= Beginning of Section =

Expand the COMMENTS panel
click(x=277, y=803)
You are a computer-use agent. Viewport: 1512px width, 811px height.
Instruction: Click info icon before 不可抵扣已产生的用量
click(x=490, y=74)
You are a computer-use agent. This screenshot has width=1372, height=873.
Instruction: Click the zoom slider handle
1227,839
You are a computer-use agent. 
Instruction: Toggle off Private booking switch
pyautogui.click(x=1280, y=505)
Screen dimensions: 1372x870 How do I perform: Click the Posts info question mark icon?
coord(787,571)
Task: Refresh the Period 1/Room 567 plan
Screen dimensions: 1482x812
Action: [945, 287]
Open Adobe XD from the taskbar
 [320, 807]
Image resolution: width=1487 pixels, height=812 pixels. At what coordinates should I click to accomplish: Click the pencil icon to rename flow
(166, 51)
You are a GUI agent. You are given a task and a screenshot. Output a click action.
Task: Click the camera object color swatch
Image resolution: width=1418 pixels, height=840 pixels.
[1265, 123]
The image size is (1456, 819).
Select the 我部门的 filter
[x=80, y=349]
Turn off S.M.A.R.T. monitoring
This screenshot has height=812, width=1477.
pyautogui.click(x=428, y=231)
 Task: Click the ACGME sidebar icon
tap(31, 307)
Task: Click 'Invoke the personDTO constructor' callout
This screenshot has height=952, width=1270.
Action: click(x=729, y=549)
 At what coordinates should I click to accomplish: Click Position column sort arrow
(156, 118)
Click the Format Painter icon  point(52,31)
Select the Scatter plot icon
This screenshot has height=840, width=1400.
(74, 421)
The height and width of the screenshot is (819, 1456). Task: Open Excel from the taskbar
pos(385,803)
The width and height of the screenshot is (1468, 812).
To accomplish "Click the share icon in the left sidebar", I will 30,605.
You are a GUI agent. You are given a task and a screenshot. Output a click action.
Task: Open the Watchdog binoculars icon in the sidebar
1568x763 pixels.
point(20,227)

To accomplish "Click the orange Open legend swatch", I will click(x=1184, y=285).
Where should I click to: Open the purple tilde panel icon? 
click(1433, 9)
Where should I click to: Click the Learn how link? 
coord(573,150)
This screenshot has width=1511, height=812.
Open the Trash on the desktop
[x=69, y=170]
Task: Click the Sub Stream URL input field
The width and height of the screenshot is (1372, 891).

= End of Section =

▶ **To do**
The whole listing above needs to be written out again exactly.

▶ **Written response**
Expand the COMMENTS panel
click(x=277, y=803)
You are a computer-use agent. Viewport: 1512px width, 811px height.
Instruction: Click info icon before 不可抵扣已产生的用量
click(x=490, y=74)
You are a computer-use agent. This screenshot has width=1372, height=873.
Instruction: Click the zoom slider handle
1227,839
You are a computer-use agent. 
Instruction: Toggle off Private booking switch
pyautogui.click(x=1280, y=505)
Screen dimensions: 1372x870 How do I perform: Click the Posts info question mark icon?
coord(787,571)
Task: Refresh the Period 1/Room 567 plan
Screen dimensions: 1482x812
Action: [945, 287]
Open Adobe XD from the taskbar
 [320, 807]
Image resolution: width=1487 pixels, height=812 pixels. At what coordinates should I click to accomplish: Click the pencil icon to rename flow
(166, 51)
You are a GUI agent. You are given a task and a screenshot. Output a click action.
Task: Click the camera object color swatch
Image resolution: width=1418 pixels, height=840 pixels.
[1265, 123]
The image size is (1456, 819).
Select the 我部门的 filter
[x=80, y=349]
Turn off S.M.A.R.T. monitoring
This screenshot has height=812, width=1477.
pyautogui.click(x=428, y=231)
 Task: Click the ACGME sidebar icon
tap(31, 307)
Task: Click 'Invoke the personDTO constructor' callout
This screenshot has height=952, width=1270.
Action: click(x=729, y=549)
 At what coordinates should I click to accomplish: Click Position column sort arrow
(156, 118)
Click the Format Painter icon  point(52,31)
Select the Scatter plot icon
This screenshot has height=840, width=1400.
(74, 421)
The height and width of the screenshot is (819, 1456). Task: Open Excel from the taskbar
pos(385,803)
The width and height of the screenshot is (1468, 812).
To accomplish "Click the share icon in the left sidebar", I will 30,605.
You are a GUI agent. You are given a task and a screenshot. Output a click action.
Task: Open the Watchdog binoculars icon in the sidebar
1568x763 pixels.
point(20,227)

To accomplish "Click the orange Open legend swatch", I will click(x=1184, y=285).
Where should I click to: Open the purple tilde panel icon? 
click(1433, 9)
Where should I click to: Click the Learn how link? 
coord(573,150)
This screenshot has width=1511, height=812.
Open the Trash on the desktop
[x=69, y=170]
Task: Click the Sub Stream URL input field
The width and height of the screenshot is (1372, 891).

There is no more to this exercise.